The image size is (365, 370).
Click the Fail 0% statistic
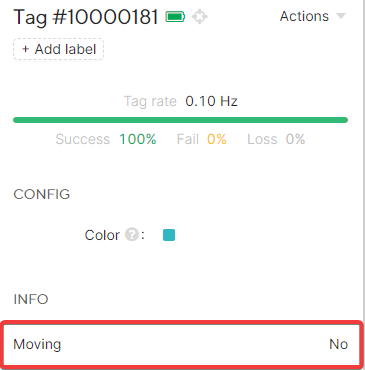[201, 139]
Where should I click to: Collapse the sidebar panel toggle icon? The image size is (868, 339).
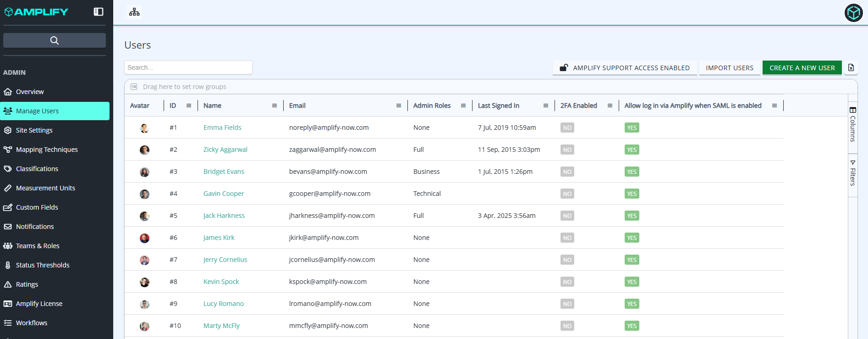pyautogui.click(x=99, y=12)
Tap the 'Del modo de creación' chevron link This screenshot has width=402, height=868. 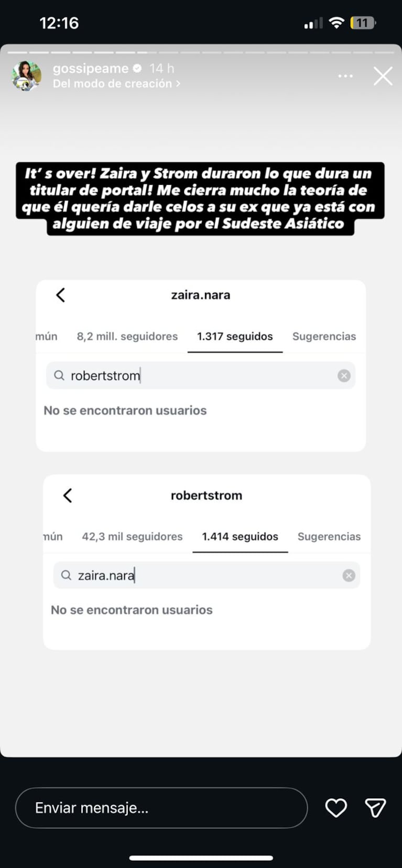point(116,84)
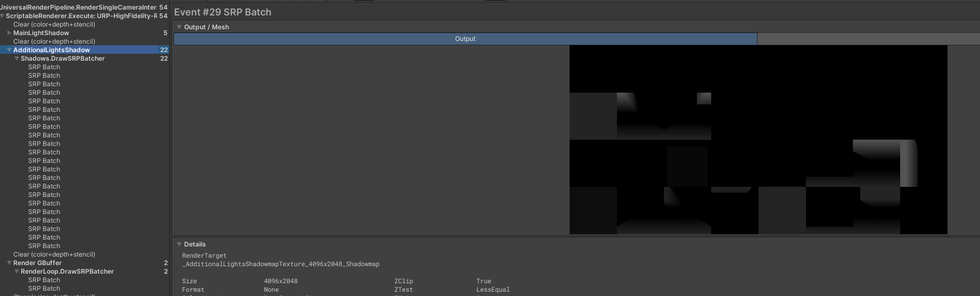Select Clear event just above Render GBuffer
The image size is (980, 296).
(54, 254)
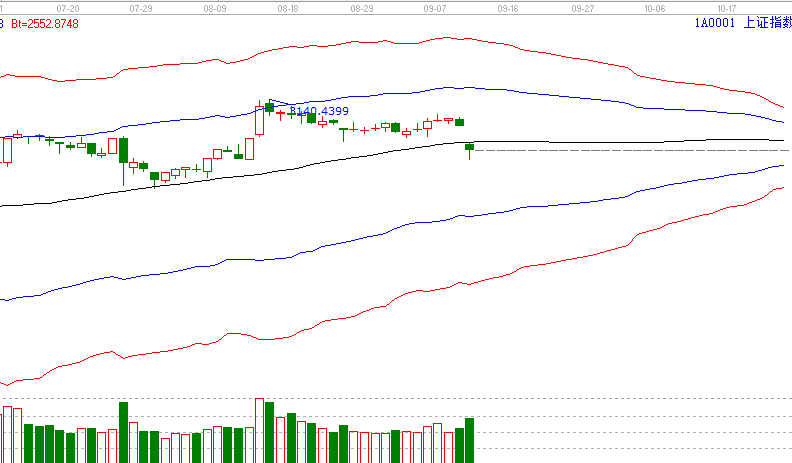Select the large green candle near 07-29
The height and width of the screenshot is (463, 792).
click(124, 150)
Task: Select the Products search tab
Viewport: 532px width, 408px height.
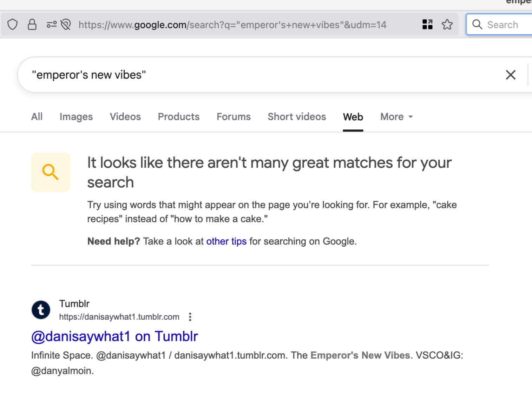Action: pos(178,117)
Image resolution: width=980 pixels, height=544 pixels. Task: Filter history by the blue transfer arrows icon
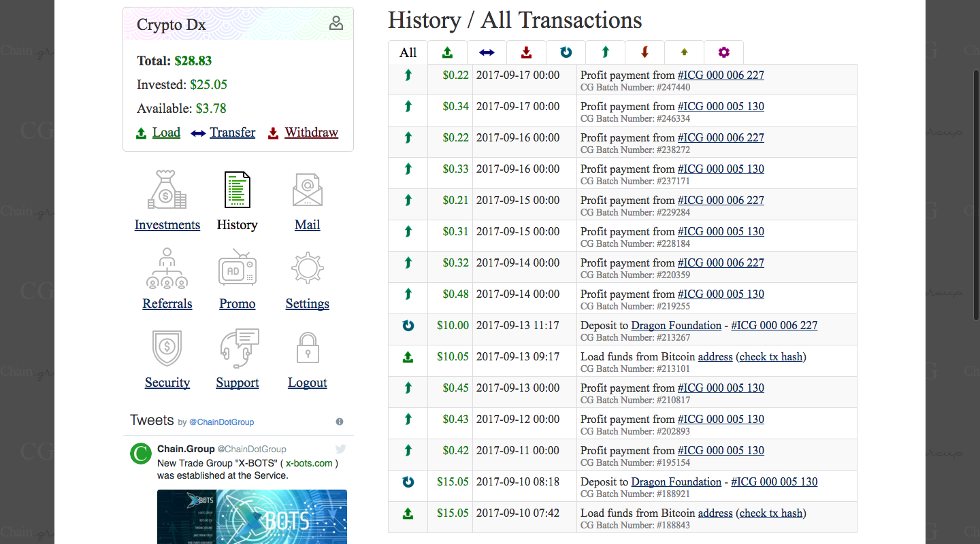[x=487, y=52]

### EXERCISE AIM
Your copy should consist solely of the lines from the line containing "Viewport: 532px width, 408px height." through the last line of the records above, reproduced exactly, with the pictures left out.

### ANSWER TO THE EXERCISE
Viewport: 532px width, 408px height.
Action: pos(178,117)
Image resolution: width=980 pixels, height=544 pixels. Task: Filter history by the blue transfer arrows icon
[x=487, y=52]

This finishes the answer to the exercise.